Morre ator e popstar chinês Leslie Cheung

Ele trabalhou em filmes-faróis do cinema asiático nos últimos dez anos. Leslie Cheung formou com Gong Li e Zhang Fenji o triângulo amoroso de Adeus, Minha Concubina, de Chen Kaige. E com Tony Leung formou a dupla terminal de amantes gays do sublime Felizes Juntos, de Wong kar-wai. A felicidade era só uma fantasia de cinema. Na vida, Leslie Cheung, que havia provocado polêmica, na China, ao assumir-se publicamente como homossexual, em 1997, não resistiu a uma decepção amorosa e jogou-se pela janela do apartamento que ocupava no Hotel Mandarim Oriental, de Hong Kong.
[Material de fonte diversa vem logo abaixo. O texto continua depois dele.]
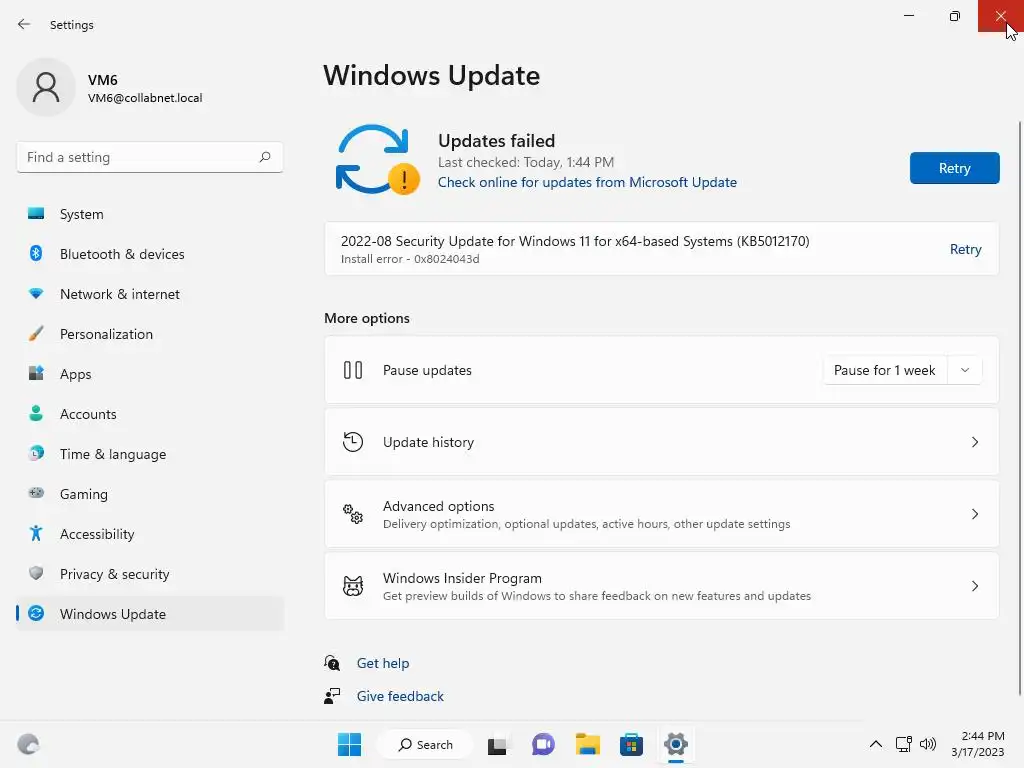Viewport: 1024px width, 768px height.
Task: Open Network & internet settings
Action: (x=120, y=294)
A polícia informou que o ator deixou uma nota explicando as razões de seu gesto, mas resolveu não divulgá-la. A cadeia de TV de Taiwan EETV disse que, na nota, Leung credita a intenção, afinal concretizada, de suicidar-se por causa de uma rejeição amorosa e também pelas dificuldades que vinha enfrentando na carreira desde que divulgou sua opção sexual. Leslie Cheung virou um astro em Hong Kong ao co-estrelar, com Chow Yun-fat, um dos primeiros grandes êxitos internacionais de John Woo, A Better Tomorrow, lançado no Brasil como Alvo Duplo. Antes disso, surgiu como cantor pop, depois de vencer um concurso nacional pela TV. Seus primeiros filmes exploraram o potencial físico, mas logo em seguida Leung começou a mostrar que não era só mais uma celebridade de outras mídias que tentava a sorte no cinema. Sua atuação como o cantor e dançarino da Ópera de Pequim, especializado em papéis femininos, lhe valeu muitos elogios no filme de Chen Kaige, que venceu a Palma de Ouro em Cannes, em 1993. Os elogios foram ainda maiores por Felizes Juntos, que foi rodado parcialmente em Buenos Aires, contando a história do par de Hong Kong que vive uma relação tumultuada no submundo da capital argentina. Há nesse filme um extraordinário uso da cor - a seqüência do sangue no matadouro -, mas o que o espectador retém é a intensidade dos conflitos, que batem na tela numa fusão de ritmos que inclui desde tango até Caetano Veloso. A agência DPA não exagerou ao divulgar, em sua reportagem sobre a morte de Leslie Cheung, a informação de que era muito popular na China, em Taiwan e Hong Kong e, principalmente, que era o ator mais fascinante de sua geração (nasceu em 12 de setembro de 1956).